Kendala-kendala menyelimuti SDM di daerah meliputi:
Ø pengembangan SDM aparatur sekedar formalitas,
Ø kesalahan melakukan rekrutmen pegawai berlanjut
sampai ketidakkompetenan melakukan pekerjaan,
Ø kekurangseriusan dalam meningkatkan pendidikan dan
pengetahuan pegawai ke jenjang lebih tinggi,
Ø latar belakang pendidikan pegawai masih rendah,
Ø individu aparatur yang tidak memiliki budaya
belajar,
Ø keberadaan tim atau unit yang berseberangan dengan
individu yang tidak mau berubah,
Beberapa tawaran dapat disampaikan dalam merubah
paradigma tradisional (lama) ke paradigma moderan (baru) dengan menumbuhkan
semangan learning organization, antara lain adalah:
1.
perlu dilakukan penataan atau transformasi organisasi secara kontinyu
dan konsisten,
2.
proses pengambilan keputusan diupayakan melibatkan pegawai,
3.
memberdayakan insentif untuk memotivasi pegawai,
4.
untuk jangka panjang perlu menyempurnakan manajemen perekrutan PNS di
lingkungan Pemda bebas KKN,
5.
reformasi penyelenggaraan Diklat PNS yang hanya sebatas penyelenggara
bukan berorientasi pada peningkatan Skill, Knowledge, and Attitude SDM
aparatur. 58
Dengan demikian lingkungan amatlah mempengaruhi kinerja dan organisasi
Pemda.
Organisasi birokrasi Pemda yang mau belajar akan
mempermudah dirinya menyesuaikan terhadap perubahan.

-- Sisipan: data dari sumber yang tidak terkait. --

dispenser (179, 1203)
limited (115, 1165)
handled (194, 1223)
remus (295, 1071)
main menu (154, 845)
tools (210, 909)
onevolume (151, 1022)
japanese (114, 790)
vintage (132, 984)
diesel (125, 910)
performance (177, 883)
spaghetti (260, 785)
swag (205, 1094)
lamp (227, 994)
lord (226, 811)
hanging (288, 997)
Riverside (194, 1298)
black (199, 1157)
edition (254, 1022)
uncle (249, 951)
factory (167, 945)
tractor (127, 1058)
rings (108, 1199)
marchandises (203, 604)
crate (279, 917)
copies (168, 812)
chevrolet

4. Kebijakan Penataan Organisasi Pemerintah Daerah
Seiring dengan lahirnya Peraturan Pemerintah Nomor 41 Tahun 2007 (PP
41/2007) mengganti peraturan sebelumnya Nomor 8 Tahun 2003 (PP 8/2003) tentang
Organisasi Perangkat Daerah, seluruh daerah mulai dari provinsi, kabupaten, dan
kota berbenah diri. Aturan baru tersebut paling banyak mengatur tata
pemerintahan daerah. Pada 2007 saja, pemerintah berhasil meloloskan 45 UU dan
81 PP. Lalu Depdagri mengeluarkan 79 kepmendagri yang terkait langsung dengan
pemerintah daerah. Terutama fokus tulisan akan menganalisis bagaimana
lahirnya peraturan mengenai organisasi perangkat daerah yang tidak lama
berselang antara satu dengan lainnya membuat daerah bersikap apatis terhadap
pusat.
5. Tumpang Tindih Peraturan Tata Organisasi Pemerintah
Daerah
Lahirnya PP 41/2007 menggantikan PP 8/2003 tidak menjadikan PP baru
lebih mudah diimplementasikan dari yang lama. PP baru lahir di tengah kondisi
internal Departemen Dalam Negeri masih didera kegalauan di tengah
ketidakpastian kepemimpinan puncak, M. Ma’ruf, yang terbaring sakit. Pembahasan
PP 41/2007 terkesan sangat terburu-buru sehingga gagal membuat perundangan yang
komprehensif, detail, dan memenuhi aspirasi daerah. Kondisi tidak produktif
bagi daerah tersebut akhirnya memaksa pemerintah pusat mengambil kebijakan baru
berupa PP 41/2007 yang juga mendapatkan tantangan di daerah.Padahal turunan
perundangan sebelumnya yaitu Permendagri 24/2006 tentang Pedoman
Penyelenggaraan Pelayanan Terpadu Satu Pintu mewajibkan daerah membentuk
lembaga yang lebih dari sekedar gabungan perangkat daerah yang mengurus
Perijinan
yang dikoordinir oleh
sekretariat sebagai bagian perangkat daerah. Ketidakseriusan pemerintah pusat dalam mendesain
peraturan terlihat dari pemaksaan kepentingan pusat di daerah bukan fokus pada
daerahnya sendiri. Belum lagi mekanisme pendampingan pemerintah pusat di daerah
selepas peraturan terbit boleh
dibilang
tidak ada sehingga pemerintah daerah menginterpretasikan peraturan “seenak
perutnya” saja.
6. Dampak Perundangan Organisasi Perangkat Daerah
Bagi Hubungan Pemerintah Pusat dan Pemerintah Daerah
Dominannya perspektif pusat dalam merumuskan
perundangan tata organisasi daerah terkesan dari minimnya keikutsertaan rakyat
di daerah setidaknya perwakilan mereka melalui organisasi kemasyarakat
non-parlemen, LSM, dan sebagainya di dalam pembahasannya. Kecurigaan akan skenario besar pemerintah pusat di balik lahirnya
perundangan tata organisasi baru menimbulkan berbagai analisis spekulasi akan
kekuatan dan kelemahan perundangan di mata pusat dan daerah. kelemahan bagi
pemerintah pusat terletak pada menipisnya wibawa pusat di daerah karena
kredibilitas dalam menerbitkan perundangan daerah yang tidak sesuai dengan kebutuhan daerah.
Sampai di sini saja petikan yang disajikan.